FC東京の久保建英。写真:徳原隆元/(C)Takamoto TOKUHARA

トップチームでチャンスを掴むことを前提。ラグビーW杯のためホームの試合が前半戦に集中。

 スペインのスポーツ紙『ムンド・デポルティボ』が、バルセロナのカンテラ(下部組織)出身で現在FC東京に所属するMF久保建英について、今夏、バルセロナに復帰することで合意済みだと報じた。

 久保はバルセロナの下部組織でプレーしていたが、FIFA(国際サッカー連盟)の移籍と選手登録の規定に違反するとして、2015年に帰国し、FC東京U-15、U-18、トップチームに在籍してきた。6月4日に18歳の誕生日を迎えるため、そのあとの動向が注目されていた。

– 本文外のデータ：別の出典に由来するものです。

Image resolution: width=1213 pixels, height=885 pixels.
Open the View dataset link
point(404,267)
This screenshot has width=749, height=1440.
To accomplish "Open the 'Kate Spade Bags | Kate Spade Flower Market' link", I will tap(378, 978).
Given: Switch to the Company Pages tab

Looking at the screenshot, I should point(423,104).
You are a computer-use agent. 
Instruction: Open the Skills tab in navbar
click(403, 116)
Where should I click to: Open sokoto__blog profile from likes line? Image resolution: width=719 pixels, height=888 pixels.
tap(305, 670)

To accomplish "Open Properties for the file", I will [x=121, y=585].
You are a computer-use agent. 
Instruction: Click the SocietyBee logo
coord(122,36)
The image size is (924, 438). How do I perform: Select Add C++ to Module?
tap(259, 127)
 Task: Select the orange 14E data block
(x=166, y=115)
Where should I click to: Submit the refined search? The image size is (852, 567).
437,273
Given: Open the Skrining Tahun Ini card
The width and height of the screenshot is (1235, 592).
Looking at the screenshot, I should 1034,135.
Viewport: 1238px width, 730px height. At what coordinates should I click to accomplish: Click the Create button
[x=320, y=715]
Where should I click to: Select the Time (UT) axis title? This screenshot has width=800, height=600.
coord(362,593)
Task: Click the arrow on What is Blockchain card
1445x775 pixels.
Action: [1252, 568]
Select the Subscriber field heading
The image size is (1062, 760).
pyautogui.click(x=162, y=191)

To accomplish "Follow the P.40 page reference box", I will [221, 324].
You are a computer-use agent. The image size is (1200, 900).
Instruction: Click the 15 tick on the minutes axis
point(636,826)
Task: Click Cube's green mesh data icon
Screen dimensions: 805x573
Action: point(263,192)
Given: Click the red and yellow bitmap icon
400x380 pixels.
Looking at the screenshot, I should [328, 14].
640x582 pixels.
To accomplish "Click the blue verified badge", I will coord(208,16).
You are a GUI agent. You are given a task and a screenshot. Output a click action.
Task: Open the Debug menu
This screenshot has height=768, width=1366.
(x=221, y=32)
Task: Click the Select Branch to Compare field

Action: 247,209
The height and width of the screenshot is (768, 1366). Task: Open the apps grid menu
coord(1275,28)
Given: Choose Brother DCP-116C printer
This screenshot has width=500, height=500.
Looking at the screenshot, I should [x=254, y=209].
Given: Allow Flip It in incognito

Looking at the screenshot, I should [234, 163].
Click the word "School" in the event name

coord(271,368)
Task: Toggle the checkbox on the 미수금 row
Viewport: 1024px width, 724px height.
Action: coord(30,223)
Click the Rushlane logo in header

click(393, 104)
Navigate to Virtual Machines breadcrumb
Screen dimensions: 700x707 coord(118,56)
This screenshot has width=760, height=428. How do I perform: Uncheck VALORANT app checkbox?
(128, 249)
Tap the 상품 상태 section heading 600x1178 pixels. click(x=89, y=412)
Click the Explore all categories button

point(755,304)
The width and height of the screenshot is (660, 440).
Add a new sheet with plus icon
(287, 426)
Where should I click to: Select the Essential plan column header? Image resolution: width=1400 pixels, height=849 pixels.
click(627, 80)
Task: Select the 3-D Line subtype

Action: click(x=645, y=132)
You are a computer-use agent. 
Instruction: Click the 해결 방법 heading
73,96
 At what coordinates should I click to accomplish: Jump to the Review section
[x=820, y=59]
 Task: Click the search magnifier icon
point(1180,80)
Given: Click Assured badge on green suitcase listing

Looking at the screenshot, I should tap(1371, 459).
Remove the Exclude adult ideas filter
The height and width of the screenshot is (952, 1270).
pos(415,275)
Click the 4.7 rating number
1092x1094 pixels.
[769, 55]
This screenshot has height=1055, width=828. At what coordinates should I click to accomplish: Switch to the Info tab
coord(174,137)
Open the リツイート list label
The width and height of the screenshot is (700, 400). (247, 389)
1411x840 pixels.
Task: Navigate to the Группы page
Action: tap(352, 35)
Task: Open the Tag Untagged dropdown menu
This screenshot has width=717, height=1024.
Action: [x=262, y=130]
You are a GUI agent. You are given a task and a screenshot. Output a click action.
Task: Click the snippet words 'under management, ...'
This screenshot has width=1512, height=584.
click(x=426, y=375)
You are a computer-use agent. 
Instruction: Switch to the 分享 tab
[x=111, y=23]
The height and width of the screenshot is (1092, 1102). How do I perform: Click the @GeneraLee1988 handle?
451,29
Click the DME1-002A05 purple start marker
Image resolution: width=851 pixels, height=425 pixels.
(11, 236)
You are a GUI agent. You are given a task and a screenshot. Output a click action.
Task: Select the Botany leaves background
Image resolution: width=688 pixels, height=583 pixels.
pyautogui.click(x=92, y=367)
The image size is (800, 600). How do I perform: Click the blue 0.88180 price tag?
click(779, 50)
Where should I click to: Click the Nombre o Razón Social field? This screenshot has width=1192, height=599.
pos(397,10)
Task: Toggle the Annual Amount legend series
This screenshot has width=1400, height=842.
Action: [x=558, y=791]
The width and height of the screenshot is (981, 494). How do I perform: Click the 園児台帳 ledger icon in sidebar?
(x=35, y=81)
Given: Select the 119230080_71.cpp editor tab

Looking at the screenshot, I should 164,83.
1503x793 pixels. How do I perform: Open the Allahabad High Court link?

 同紙によると、久保がバルサへ復帰することで基本合意し、3部リーグに相当するバルセロナBでプレーする予定だという。

 では、もしもその移籍の噂が事実だとすれば、久保をいつまで日本(Jリーグ)で観戦できるのか。

 今季はラグビー・ワールドカップ開催により味の素スタジアムを使用できる期間が限られ、前半戦にホームゲームが集中している。また、久保は昨年のU-19アジア選手権で、U-19日本代表のエース格として活躍。コンディションやパフォーマンスを落とさなければ、今年5月25日にポーランドで開幕するU-20ワールドカップに、U-20日本代表として参戦する可能性が非常に高い。

 トップチームでの出場機会を掴むことが前提だが、リーグ戦、カップ戦で、久保をホームで観戦できるチャンスはさっそく前半戦に集中している状況だ。

 U-20ワールドカップに出場することを前提にすると、開幕する5月25日の約10日前から合宿のため不在になる。

 となるとそれまでに、最大でJ1リーグは5月12日の11節・ジュビロ磐田戦(ホーム)まで、そのうちホームは6試合。ルヴァンカップは5月8日の5節・ベガルタ仙台戦(ホーム※秩父宮)まで、そのうちホーム3試合(秩父含む)。リーグ&カップ戦で計16試合が組まれ、そのうち9試合がホームでの開催だ。

 また、U-20日本代表の海外キャンプが、3月17日から26日まで組まれている。この遠征に参加するようだと3月17日のホームでの4節・名古屋グランパス戦には出場できない。

 ホームであれば8~9試合出場のチャンスがある。 

 さらに、FC東京U-23が臨むJ3も5月5日の8節・C大阪U-23戦(ホーム※味フィ西が丘)まで出場の可能性がある。

 スペインの夏のマーケット解禁は7月に入ってから。U-20ワールドカップを戦い終えたあとも数試合、日本でプレーする機会があるかもしれない。ただ、その時期のことは、現状ではまったく分からないと言える。

 昨季の久保は横浜F・マリノスへの期限付き移籍で経験を積み、U-19アジア選手権では驚愕の直接FKを叩き込むなどU-20W杯出場権獲得に大きく貢献。そしてFC東京に復帰した今季は、トップチームでコンスタントに出場機会を掴むことが、まず目標にもなる。

 もちろん、現在はFC東京と契約を結んでいる立場であり、今シーズンを通じてプレーする可能性も、もちろんある。ただ、旅立つことを前提に考えると、久保のプレーを目の当たりにしておきたいのであれば、5月上旬までがチャンスだ。